[REQUIRED WORK] Show every line in the records below that contains the word "height".

[STORED RECORDS]
****
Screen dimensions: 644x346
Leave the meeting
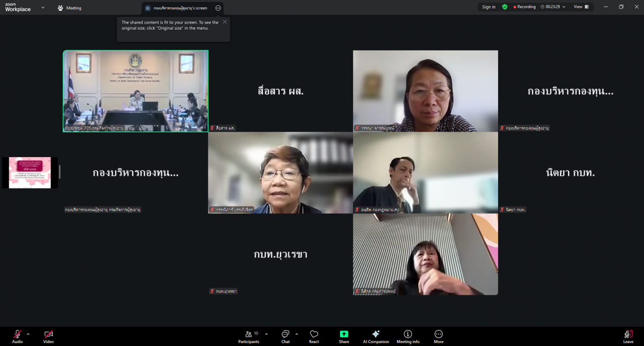628,337
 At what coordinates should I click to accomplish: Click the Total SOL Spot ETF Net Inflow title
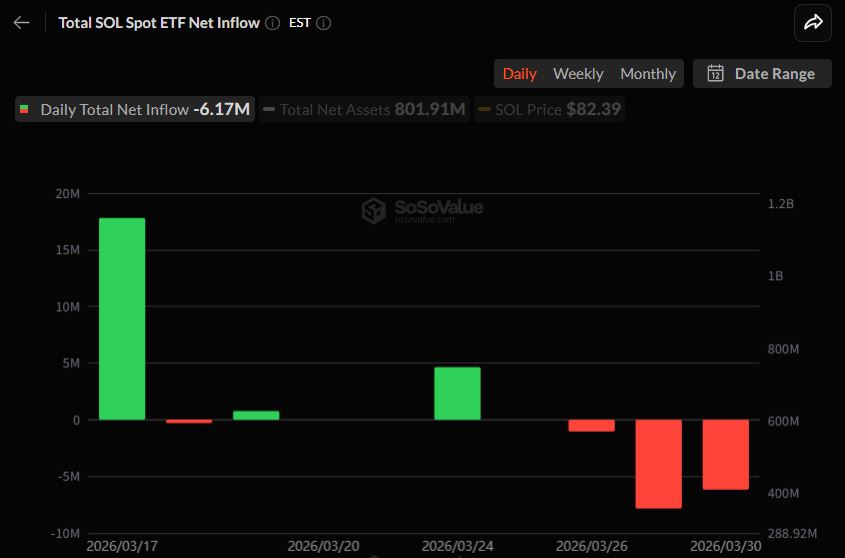click(x=159, y=23)

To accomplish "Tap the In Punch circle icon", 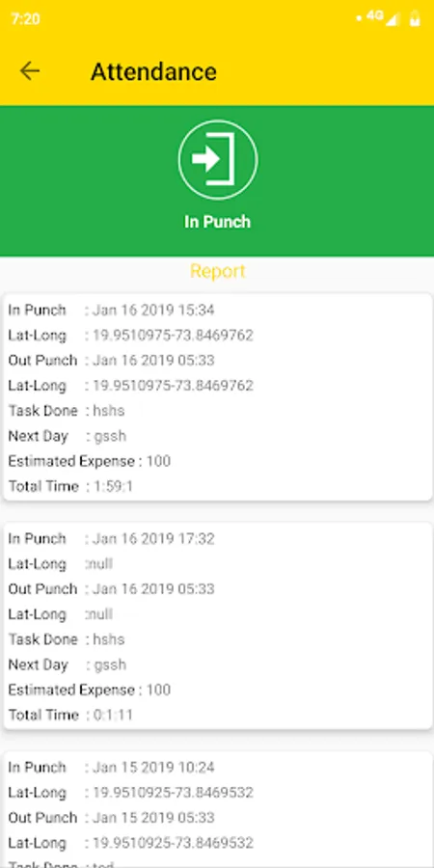I will click(x=218, y=159).
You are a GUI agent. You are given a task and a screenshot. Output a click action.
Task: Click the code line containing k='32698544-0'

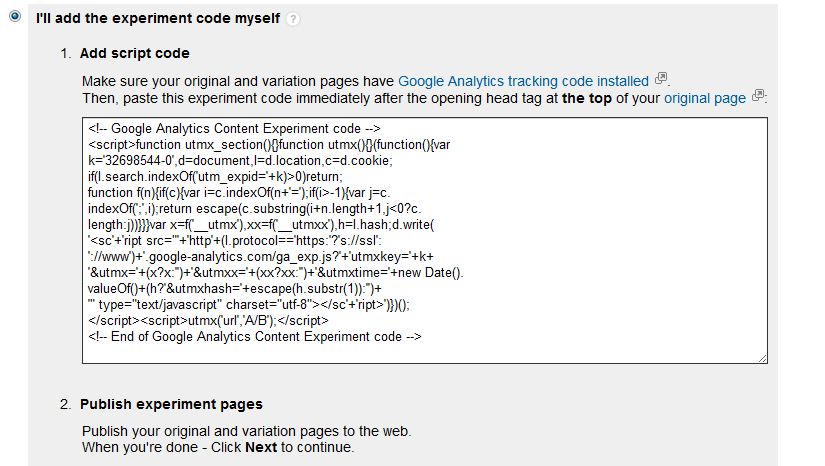[x=240, y=161]
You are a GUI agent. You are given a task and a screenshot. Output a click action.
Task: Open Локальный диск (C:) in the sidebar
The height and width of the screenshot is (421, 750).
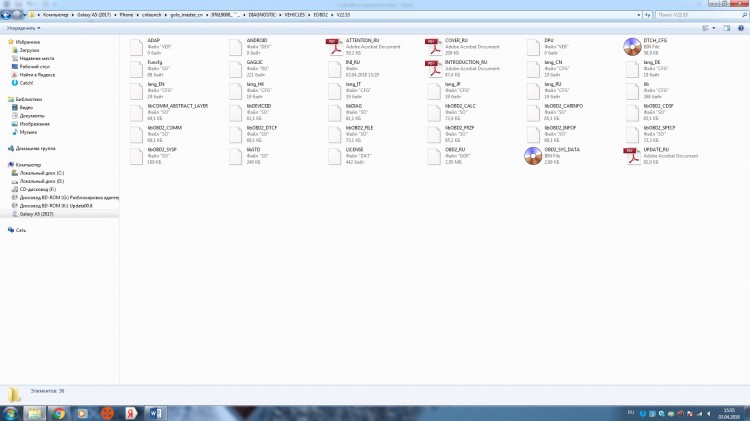[41, 173]
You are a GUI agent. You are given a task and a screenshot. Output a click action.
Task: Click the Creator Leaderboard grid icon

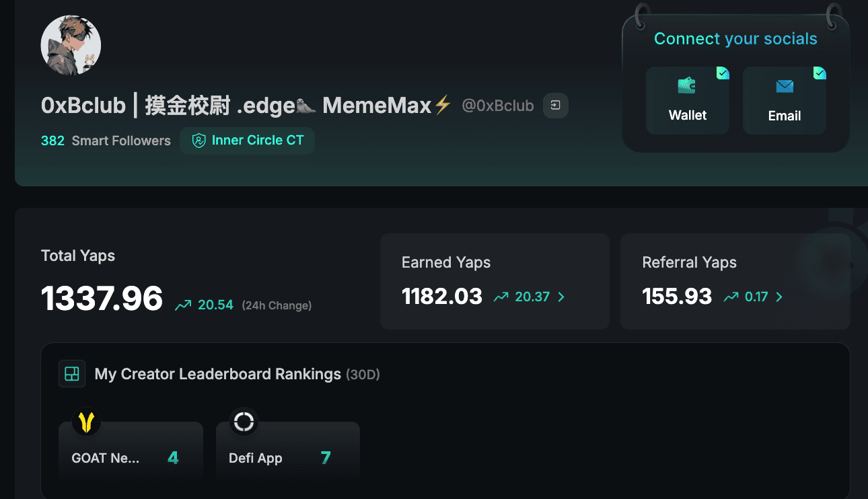(x=72, y=374)
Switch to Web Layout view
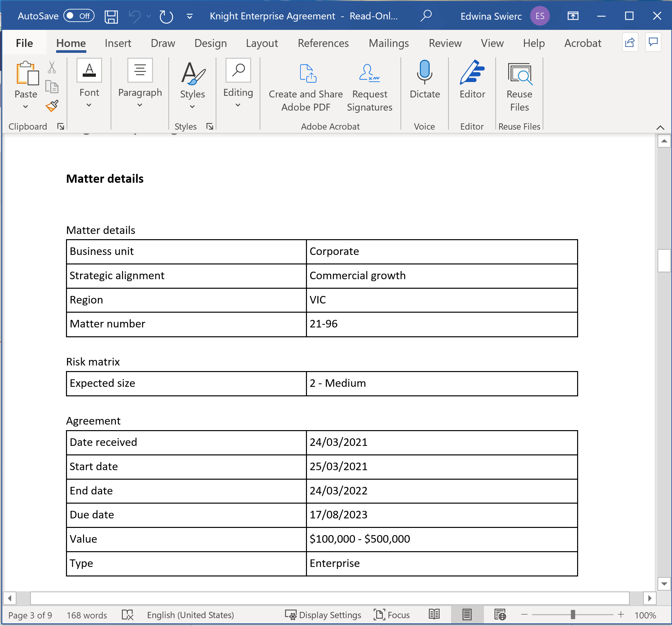672x626 pixels. tap(500, 615)
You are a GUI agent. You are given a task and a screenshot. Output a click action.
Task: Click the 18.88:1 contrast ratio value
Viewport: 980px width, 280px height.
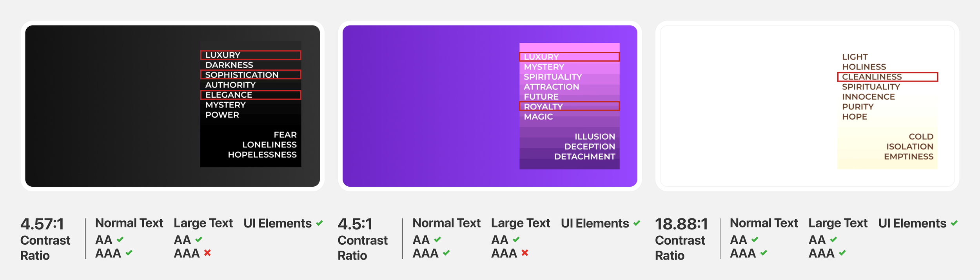(681, 224)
****
[WRITTEN ANSWER]
The height and width of the screenshot is (421, 750).
Viewport: 980px width, 280px height.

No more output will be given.